New legislation introduced yesterday means that those who fail to stay at home and avoid non-essential travel will now be breaking the law and could be arrested by police.
Met Police Federation chairman Ken Marsh told Julia Hartley-Brewer that if people are not “sensible” in adhering to the new rules, then police “are going to have to take these measures”.
Lockdown rules mean that people are only allowed to leave their homes to shop for essential items, exercise once a day, give or receive care and travel to work when absolutely essential.
Mr Marsh said: “As I’ve said numerous times this week, we police by consent. We’re not a European forceful country that dictates to people what's going to happen.

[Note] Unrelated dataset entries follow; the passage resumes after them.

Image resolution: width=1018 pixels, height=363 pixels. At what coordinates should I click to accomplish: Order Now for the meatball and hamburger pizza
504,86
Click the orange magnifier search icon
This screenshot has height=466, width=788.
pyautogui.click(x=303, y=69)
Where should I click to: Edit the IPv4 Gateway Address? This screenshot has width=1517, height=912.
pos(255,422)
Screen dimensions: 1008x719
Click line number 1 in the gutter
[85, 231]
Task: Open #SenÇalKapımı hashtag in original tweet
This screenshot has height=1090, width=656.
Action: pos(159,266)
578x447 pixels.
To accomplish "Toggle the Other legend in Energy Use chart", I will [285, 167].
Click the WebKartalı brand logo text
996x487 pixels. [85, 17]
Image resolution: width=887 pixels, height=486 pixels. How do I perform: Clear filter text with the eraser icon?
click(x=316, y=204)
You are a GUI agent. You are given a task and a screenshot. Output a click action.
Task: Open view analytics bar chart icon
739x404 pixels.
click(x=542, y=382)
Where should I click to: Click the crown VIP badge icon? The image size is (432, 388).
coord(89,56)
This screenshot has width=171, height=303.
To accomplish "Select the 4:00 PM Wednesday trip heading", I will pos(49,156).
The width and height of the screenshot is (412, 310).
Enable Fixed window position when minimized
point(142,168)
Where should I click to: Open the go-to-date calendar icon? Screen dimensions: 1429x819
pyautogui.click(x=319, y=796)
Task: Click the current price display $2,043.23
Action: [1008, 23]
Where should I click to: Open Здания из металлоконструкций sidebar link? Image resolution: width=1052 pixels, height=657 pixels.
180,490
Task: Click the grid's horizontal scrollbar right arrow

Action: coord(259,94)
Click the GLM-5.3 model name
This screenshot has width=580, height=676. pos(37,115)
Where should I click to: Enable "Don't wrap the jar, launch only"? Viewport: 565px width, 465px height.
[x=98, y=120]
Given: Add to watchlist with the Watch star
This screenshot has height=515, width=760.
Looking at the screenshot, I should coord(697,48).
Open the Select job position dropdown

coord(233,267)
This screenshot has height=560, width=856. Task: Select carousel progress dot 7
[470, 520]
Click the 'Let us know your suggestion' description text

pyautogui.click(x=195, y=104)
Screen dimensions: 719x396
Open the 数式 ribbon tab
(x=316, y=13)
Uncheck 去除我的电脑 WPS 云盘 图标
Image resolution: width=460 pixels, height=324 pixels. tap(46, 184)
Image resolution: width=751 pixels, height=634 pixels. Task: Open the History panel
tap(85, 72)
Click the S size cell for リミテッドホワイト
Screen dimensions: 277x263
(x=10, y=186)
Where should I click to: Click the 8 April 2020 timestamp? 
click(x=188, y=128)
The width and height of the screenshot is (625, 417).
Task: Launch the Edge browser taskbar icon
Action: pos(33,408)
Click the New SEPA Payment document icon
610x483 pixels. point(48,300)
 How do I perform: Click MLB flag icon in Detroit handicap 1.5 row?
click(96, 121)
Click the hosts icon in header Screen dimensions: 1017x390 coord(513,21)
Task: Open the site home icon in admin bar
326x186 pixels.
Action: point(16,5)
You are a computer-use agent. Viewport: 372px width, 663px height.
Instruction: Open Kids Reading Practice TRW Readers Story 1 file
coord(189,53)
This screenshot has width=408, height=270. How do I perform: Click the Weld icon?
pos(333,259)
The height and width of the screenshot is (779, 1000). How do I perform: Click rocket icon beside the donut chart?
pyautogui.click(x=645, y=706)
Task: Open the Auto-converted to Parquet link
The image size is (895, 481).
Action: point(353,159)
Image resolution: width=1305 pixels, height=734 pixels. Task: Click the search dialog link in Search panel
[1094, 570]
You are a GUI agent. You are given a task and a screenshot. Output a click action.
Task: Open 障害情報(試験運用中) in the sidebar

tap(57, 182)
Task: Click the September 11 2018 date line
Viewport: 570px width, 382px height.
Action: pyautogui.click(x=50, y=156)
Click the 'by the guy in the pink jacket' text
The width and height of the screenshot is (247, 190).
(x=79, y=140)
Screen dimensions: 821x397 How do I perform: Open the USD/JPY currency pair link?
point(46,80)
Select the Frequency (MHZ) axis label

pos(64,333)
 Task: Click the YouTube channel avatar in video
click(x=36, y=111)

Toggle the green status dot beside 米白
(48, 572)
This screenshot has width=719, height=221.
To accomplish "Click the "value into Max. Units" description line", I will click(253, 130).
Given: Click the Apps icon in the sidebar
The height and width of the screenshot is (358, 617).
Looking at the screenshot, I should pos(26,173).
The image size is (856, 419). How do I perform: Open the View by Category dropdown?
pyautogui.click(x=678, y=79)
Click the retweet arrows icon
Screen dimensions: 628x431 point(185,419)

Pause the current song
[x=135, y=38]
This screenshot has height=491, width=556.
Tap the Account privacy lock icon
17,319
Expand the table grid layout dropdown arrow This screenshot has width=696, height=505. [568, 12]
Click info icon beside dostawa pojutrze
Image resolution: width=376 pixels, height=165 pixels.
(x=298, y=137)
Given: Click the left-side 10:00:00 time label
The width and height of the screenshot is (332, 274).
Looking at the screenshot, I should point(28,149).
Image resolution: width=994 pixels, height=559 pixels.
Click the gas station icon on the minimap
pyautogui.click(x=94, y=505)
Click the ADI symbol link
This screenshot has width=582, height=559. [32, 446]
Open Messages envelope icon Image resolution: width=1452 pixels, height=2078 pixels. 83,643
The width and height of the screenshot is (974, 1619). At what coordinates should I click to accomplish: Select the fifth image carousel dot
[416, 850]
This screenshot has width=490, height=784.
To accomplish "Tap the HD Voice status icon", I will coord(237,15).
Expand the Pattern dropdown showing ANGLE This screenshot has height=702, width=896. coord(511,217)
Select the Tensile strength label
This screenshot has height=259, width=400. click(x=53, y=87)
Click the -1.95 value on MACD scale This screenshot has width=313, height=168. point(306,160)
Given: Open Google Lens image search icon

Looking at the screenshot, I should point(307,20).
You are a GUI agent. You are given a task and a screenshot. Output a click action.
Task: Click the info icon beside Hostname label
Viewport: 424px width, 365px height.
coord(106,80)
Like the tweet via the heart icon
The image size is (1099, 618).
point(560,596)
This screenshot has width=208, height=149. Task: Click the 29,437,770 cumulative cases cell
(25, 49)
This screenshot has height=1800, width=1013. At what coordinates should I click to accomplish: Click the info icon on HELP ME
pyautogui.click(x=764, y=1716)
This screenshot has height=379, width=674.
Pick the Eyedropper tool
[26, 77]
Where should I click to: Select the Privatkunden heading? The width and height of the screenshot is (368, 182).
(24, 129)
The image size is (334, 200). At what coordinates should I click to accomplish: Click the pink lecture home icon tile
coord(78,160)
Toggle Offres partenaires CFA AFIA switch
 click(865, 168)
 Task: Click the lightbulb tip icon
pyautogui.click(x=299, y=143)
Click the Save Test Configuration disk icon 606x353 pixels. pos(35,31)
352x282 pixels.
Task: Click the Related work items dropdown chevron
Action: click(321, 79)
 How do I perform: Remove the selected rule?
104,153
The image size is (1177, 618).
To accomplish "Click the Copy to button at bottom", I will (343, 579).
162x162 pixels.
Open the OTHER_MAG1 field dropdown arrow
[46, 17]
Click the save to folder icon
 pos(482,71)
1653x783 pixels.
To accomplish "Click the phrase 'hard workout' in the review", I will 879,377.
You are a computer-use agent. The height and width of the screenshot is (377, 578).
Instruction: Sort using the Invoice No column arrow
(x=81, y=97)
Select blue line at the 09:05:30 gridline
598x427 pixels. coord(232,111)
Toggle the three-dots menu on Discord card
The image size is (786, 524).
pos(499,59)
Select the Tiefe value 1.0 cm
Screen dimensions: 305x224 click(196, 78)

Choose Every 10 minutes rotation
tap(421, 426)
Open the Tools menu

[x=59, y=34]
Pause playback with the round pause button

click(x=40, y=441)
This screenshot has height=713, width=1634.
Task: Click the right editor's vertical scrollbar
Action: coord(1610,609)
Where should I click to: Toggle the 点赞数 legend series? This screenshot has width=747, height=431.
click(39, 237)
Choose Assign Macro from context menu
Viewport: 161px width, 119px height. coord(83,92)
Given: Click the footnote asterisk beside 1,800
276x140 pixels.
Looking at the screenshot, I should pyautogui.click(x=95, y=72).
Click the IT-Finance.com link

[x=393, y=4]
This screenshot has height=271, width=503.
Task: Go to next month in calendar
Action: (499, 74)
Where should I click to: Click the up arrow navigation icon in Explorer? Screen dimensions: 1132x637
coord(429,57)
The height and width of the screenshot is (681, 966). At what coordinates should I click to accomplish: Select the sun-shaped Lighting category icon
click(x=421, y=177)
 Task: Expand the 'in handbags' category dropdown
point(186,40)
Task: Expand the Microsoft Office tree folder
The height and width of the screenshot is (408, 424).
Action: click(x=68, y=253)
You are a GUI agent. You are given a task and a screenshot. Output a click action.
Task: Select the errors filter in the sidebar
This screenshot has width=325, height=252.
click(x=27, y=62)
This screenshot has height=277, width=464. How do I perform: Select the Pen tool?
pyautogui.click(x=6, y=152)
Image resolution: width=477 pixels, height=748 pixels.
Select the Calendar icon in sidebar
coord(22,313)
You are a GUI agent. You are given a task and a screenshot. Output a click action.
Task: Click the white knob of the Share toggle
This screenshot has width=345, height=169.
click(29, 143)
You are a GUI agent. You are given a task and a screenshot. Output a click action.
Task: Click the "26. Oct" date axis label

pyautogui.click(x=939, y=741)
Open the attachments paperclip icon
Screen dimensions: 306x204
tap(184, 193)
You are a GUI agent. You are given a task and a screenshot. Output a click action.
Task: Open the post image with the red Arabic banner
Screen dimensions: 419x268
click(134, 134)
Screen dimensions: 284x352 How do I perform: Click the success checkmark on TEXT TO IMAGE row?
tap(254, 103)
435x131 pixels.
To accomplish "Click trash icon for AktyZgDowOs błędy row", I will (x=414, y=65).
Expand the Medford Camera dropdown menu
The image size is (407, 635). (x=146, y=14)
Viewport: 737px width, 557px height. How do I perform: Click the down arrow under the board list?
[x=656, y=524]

“They have got to understand why we are doing this, for their own good, for their own health and for everyone else’s and if they won’t listen to that and understand what we’re doing then we are going to have to take measures and, be under no illusion, we will.”
Those who ignore tougher restrictions on movement could be hit with a £60 fine initially and another for £120 for a second offence, the Home Office warned.
They can order members of the public to go home, leave an area, have the power to disperse a group, using "reasonable force, if necessary".
Police can also take steps to make sure parents are stopping their children from breaking the rules.
Home Secretary Priti Patel said the powers were designed to “protect the public and keep people safe”.
According to the guidance, the cost of initial fixed penalty notices will be cut to £30 if paid within 14 days and those who do not pay could be taken to court and risk facing costs for unlimited fines.